> _Problem_: If pictures appear, leave them out, and return exactly the lines from the one holding "Given: Click the" through the last line of the listing below.

> _Exercise inputs_:

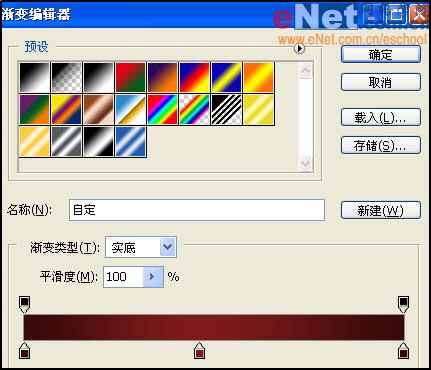Click the 载入(L) load button
The width and height of the screenshot is (431, 370).
tap(381, 117)
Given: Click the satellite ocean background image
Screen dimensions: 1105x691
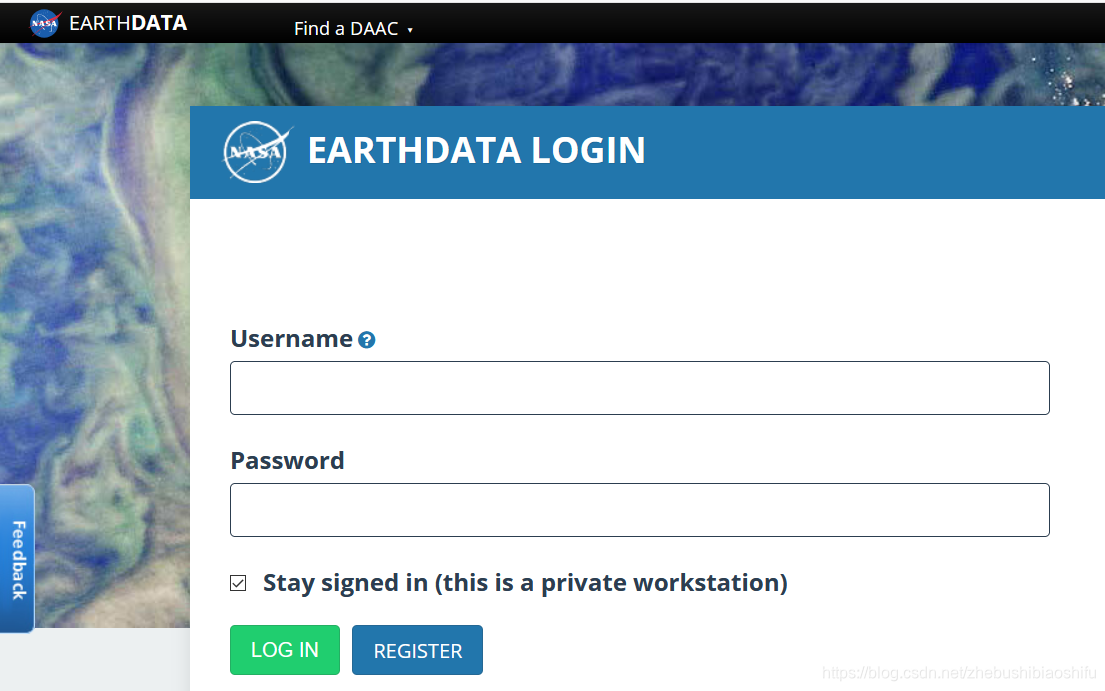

> _Result_:
Given: Click the satellite ocean background image
Screen dimensions: 1105x691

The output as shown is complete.